(Beginning of RECORDS SUPPLIED)

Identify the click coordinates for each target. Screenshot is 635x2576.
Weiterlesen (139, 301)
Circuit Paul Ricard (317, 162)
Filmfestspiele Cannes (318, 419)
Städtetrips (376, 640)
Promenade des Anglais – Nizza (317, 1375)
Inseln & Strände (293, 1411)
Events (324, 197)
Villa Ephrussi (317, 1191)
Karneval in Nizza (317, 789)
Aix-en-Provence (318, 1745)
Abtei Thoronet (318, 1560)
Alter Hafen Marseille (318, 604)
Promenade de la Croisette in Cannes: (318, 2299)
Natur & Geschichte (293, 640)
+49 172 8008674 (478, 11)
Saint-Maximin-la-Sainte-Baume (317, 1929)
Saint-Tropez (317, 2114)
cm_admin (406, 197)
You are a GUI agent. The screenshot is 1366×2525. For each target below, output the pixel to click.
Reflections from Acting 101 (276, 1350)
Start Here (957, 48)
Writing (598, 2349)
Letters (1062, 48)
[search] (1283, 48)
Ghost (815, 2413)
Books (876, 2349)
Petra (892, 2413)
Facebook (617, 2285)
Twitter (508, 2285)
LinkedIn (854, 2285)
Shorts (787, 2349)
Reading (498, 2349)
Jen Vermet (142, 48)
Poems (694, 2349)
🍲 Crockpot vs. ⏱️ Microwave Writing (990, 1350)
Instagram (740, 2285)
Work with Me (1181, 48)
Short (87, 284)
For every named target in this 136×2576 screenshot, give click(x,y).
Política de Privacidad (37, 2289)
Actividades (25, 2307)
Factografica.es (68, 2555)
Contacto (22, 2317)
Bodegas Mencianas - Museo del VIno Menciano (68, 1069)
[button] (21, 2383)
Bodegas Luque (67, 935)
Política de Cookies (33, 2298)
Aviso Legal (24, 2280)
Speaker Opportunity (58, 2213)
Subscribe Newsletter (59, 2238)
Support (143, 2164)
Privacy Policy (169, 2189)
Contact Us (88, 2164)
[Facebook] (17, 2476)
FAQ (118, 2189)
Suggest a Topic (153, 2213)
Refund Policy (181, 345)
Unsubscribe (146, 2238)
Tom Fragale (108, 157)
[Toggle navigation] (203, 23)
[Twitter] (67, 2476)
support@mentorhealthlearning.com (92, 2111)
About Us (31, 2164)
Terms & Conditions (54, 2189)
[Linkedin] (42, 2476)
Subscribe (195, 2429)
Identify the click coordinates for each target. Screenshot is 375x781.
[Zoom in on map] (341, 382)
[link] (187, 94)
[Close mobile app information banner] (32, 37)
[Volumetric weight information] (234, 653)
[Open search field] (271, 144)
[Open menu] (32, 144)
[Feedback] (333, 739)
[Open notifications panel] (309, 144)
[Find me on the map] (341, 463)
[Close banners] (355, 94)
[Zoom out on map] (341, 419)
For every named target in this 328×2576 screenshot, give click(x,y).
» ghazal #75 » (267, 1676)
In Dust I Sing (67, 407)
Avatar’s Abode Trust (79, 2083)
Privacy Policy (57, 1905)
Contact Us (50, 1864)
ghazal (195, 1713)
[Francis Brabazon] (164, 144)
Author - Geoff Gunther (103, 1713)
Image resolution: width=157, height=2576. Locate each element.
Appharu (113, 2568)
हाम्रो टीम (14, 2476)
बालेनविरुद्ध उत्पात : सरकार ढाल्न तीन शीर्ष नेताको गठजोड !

(End of RECORDS SUPPLIED)

#### [PROMPT]
From the line containing "Contact Us (88, 2164)" through the last line of the records, output each line exactly and nothing more.

#### [ANSWER TO THIS PROBLEM]
Contact Us (88, 2164)
[Facebook] (17, 2476)
FAQ (118, 2189)
Suggest a Topic (153, 2213)
Refund Policy (181, 345)
Unsubscribe (146, 2238)
Tom Fragale (108, 157)
[Toggle navigation] (203, 23)
[Twitter] (67, 2476)
support@mentorhealthlearning.com (92, 2111)
About Us (31, 2164)
Terms & Conditions (54, 2189)
[Linkedin] (42, 2476)
Subscribe (195, 2429)
Identify the click coordinates for each target. Screenshot is 375x781.
[Zoom in on map] (341, 382)
[link] (187, 94)
[Close mobile app information banner] (32, 37)
[Volumetric weight information] (234, 653)
[Open search field] (271, 144)
[Open menu] (32, 144)
[Feedback] (333, 739)
[Open notifications panel] (309, 144)
[Find me on the map] (341, 463)
[Close banners] (355, 94)
[Zoom out on map] (341, 419)
For every named target in this 328×2576 screenshot, give click(x,y).
» ghazal #75 » (267, 1676)
In Dust I Sing (67, 407)
Avatar’s Abode Trust (79, 2083)
Privacy Policy (57, 1905)
Contact Us (50, 1864)
ghazal (195, 1713)
[Francis Brabazon] (164, 144)
Author - Geoff Gunther (103, 1713)
Image resolution: width=157, height=2576. Locate each element.
Appharu (113, 2568)
हाम्रो टीम (14, 2476)
बालेनविरुद्ध उत्पात : सरकार ढाल्न तीन शीर्ष नेताको गठजोड !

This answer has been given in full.